Near-Optimal Algorithms for Differentially Private Online Learning in a Stochastic Environment
Bingshan Hu, Zhiming Huang, Nishant A. Mehta, Nidhi Hegde
TL;DR
This work investigates differential privacy in stochastic online learning under bandit and full-information feedback, establishing near-optimal regret guarantees. It introduces Anytime-Lazy-UCB and Lazy-DP-TS for private bandits, achieving the instance-dependent rate $O\left(\sum_{j:Δ_j>0}\frac{\ln T}{\min{\{Δ_j,ε\}}}\right)$, and RNM-FTNL for private full information with instance-dependent and minimax bounds, up to a log factor. The paper also proves lower bounds $Ω\left(\frac{\log K}{\min{\{Δ_{\min},ε\}}}\right)$ and $Ω\left(\sqrt{T \log K} + \frac{\log K}{ε}\right)$, clarifying the privacy cost and its interaction with problem structure.
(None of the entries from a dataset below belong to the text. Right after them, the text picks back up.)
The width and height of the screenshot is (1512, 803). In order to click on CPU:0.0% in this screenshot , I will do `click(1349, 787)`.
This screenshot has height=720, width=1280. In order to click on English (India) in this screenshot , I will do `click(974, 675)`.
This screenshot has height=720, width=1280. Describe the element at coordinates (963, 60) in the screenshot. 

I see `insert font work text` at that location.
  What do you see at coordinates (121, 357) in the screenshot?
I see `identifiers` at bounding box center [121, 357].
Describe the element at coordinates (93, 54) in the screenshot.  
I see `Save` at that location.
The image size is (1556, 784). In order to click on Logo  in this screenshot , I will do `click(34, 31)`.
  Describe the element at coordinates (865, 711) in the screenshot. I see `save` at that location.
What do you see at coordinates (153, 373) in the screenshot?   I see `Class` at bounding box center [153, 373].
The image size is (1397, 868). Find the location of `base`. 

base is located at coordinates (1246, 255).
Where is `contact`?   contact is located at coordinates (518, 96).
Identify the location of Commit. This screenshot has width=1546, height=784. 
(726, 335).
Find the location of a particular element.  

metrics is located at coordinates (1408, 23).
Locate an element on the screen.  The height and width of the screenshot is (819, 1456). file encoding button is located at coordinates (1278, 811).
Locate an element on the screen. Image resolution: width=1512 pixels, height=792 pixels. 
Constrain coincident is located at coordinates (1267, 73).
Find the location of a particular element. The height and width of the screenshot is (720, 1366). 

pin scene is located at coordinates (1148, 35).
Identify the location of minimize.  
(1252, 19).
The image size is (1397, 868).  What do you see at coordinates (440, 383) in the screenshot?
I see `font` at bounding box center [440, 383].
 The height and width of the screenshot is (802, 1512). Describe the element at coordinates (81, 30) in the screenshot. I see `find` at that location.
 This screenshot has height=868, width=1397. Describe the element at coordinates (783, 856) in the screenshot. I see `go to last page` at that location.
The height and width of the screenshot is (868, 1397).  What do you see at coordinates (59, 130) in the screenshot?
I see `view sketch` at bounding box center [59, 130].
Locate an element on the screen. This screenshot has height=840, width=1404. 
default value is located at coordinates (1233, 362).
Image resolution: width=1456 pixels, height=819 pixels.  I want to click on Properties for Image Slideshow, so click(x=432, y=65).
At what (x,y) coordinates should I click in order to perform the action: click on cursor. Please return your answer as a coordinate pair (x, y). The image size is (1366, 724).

Experimental results validate the practical performance of the proposed methods and highlight the dominance of the private TS and RNM-based approaches in various regimes. Overall, the work advances private online learning by delivering anytime, near-optimal algorithms for both bandit and full-information settings and identifying key gaps for future research.
Abstract
In this paper, we study differentially private online learning problems in a stochastic environment under both bandit and full information feedback. For differentially private stochastic bandits, we propose both UCB and Thompson Sampling-based algorithms that are anytime and achieve the optimal $O \left(\sum_{j: Δ_j>0} \frac{\ln(T)}{\min \left\{Δ_j, ε\right\}} \right)$ instance-dependent regret bound, where $T$ is the finite learning horizon, $Δ_j$ denotes the suboptimality gap between the optimal arm and a suboptimal arm $j$, and $ε$ is the required privacy parameter. For the differentially private full information setting with stochastic rewards, we show an $Ω\left(\frac{\ln(K)}{\min \left\{Δ_{\min}, ε\right\}} \right)$ instance-dependent regret lower bound and an $Ω\left(\sqrt{T\ln(K)} + \frac{\ln(K)}ε\right)$ minimax lower bound, where $K$ is the total number of actions and $Δ_{\min}$ denotes the minimum suboptimality gap among all the suboptimal actions. For the same differentially private full information setting, we also present an $ε$-differentially private algorithm whose instance-dependent regret and worst-case regret match our respective lower bounds up to an extra $\log(T)$ factor.